Simpaticamente attivo all'inizio ed alla fine il Torquemada di Ya-Chung Huang, beffato abilmente dal"affamata" Conceptiòn, meravigliosa sul palco, e ad un ritmo vocale a tratti forsennato: Karine Deshayes, modulava la voce rendendo noto chi preferisse - il Gonzalve fessacchiotto e prditempo di Giovanni Sala al riccone Don Iñigo Gomez di Nicola Ulivieri - ed infine la "scoperta" del cinetico trasportatore di pendole, il sempre notevole Markus Werba, una sicurezza per chi lo conosce, da Onegin a Leporello e Papageno (solo per dirne qualcuno dei suoi ruoli clou).

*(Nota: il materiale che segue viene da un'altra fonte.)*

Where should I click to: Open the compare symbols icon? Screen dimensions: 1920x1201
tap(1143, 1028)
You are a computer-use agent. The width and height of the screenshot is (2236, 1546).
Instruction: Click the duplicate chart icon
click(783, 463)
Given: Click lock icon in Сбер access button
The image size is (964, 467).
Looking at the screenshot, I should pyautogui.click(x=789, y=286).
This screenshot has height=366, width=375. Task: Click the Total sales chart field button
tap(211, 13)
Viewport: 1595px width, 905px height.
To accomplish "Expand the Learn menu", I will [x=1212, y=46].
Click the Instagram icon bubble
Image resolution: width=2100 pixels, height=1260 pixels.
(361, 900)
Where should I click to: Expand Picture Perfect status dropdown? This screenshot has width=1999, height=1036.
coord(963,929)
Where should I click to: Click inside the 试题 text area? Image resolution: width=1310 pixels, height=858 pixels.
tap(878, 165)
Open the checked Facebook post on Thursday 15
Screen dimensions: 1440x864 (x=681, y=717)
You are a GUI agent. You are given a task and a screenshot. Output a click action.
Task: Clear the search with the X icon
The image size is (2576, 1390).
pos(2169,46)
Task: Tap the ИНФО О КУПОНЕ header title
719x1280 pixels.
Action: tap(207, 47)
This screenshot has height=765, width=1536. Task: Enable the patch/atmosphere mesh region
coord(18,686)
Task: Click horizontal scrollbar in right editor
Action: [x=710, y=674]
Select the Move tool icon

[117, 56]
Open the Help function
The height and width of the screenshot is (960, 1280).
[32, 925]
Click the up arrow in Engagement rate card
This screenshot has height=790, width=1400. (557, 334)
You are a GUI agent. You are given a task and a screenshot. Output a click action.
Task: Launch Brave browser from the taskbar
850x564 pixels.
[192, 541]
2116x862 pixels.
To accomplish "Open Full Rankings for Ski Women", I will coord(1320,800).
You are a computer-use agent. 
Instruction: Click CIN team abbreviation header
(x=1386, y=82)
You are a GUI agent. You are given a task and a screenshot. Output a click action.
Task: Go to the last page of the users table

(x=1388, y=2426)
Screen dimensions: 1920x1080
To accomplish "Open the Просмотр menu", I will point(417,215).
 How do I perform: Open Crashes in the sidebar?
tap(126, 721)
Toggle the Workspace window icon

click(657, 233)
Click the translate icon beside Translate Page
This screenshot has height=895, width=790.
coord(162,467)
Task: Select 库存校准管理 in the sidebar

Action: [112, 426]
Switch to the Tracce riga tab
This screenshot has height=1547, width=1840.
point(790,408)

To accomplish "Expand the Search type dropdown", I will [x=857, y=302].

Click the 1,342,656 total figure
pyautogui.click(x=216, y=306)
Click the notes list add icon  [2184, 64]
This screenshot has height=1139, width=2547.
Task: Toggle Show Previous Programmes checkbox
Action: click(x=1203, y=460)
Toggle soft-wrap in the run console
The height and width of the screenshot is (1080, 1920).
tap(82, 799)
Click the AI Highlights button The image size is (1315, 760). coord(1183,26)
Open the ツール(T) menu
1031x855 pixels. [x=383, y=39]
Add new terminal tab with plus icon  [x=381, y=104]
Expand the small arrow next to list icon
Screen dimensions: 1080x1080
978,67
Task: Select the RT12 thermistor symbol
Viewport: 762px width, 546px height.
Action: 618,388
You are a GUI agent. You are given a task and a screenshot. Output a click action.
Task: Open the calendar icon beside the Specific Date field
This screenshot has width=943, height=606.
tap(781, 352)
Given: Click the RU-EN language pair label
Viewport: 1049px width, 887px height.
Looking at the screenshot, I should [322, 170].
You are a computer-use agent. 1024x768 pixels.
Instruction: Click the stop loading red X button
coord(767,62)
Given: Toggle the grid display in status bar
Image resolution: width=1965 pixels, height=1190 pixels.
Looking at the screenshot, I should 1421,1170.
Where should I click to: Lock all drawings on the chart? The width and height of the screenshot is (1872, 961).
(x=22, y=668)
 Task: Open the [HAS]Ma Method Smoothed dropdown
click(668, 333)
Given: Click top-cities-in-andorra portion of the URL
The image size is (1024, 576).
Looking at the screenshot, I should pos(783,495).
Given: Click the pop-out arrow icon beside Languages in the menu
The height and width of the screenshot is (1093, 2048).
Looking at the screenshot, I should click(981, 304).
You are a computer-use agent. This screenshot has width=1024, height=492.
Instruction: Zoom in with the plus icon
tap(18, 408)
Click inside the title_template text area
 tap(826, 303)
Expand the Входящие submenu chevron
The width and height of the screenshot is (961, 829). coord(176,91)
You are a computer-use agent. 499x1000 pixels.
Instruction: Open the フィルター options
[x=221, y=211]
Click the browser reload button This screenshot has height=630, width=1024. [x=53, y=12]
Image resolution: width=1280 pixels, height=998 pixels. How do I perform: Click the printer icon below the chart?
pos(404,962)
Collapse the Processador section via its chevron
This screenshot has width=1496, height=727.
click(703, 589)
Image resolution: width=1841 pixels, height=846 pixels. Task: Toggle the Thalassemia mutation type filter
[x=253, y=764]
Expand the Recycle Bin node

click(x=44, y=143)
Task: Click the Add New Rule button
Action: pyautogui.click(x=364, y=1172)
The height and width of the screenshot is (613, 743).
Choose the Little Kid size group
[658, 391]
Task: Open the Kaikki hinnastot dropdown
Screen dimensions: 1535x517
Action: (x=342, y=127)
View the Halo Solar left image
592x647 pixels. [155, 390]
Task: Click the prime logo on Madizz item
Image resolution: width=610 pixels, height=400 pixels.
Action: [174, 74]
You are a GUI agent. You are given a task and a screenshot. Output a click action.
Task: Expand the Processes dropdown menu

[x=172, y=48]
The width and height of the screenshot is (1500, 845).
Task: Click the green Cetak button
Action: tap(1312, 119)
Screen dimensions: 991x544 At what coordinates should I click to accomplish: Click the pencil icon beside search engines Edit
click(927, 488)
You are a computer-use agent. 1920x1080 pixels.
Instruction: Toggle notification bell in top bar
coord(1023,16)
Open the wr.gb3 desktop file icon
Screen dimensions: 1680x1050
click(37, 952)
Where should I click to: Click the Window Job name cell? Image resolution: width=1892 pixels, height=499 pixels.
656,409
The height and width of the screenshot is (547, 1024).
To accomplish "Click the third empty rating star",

Per riassumere, nonostante l'imago focus del dittico sia "che il tempo sta per finire", con Orologione e pendole ovunque, o, per dirla con Shakespeare, "Time is out of Joint", "Il tempo è fuor di sesto", ovvero "fuori dai cardini", stesso titolo di un romanzo di Philip Kindred Dick, qui i tempi, ritmici, vocali, orchestrali che dir si voglia, c'erano tutti, alla faccia dello scenario di tanto in tanto apocalittico! Quindi, come il pubblico applaude, noi pure "plaudiamo" ad un carpe diem ("cogli l'attimo") tutto musicale, italico ed iberico, con la magnifica serata appena trascorsa del Mercoledì delle Ceneri, quest'anno coincidente con San Valentino, che ha suggellato l'inizio della Quaresima in senso straordinario.
Nota bene a parte:
Stendiamo però una lamentela sugli ultimi tre libretti, che per leggerli fisicamente si devono quasi squarciare, visto che sono incollati e, per chi li legge e non li usa come soprammobili, sono alquanto difficoltosi da maneggiare. Un ritorno ai precedenti, che era un piacere sfogliare? Lo auspichiamo grandemente!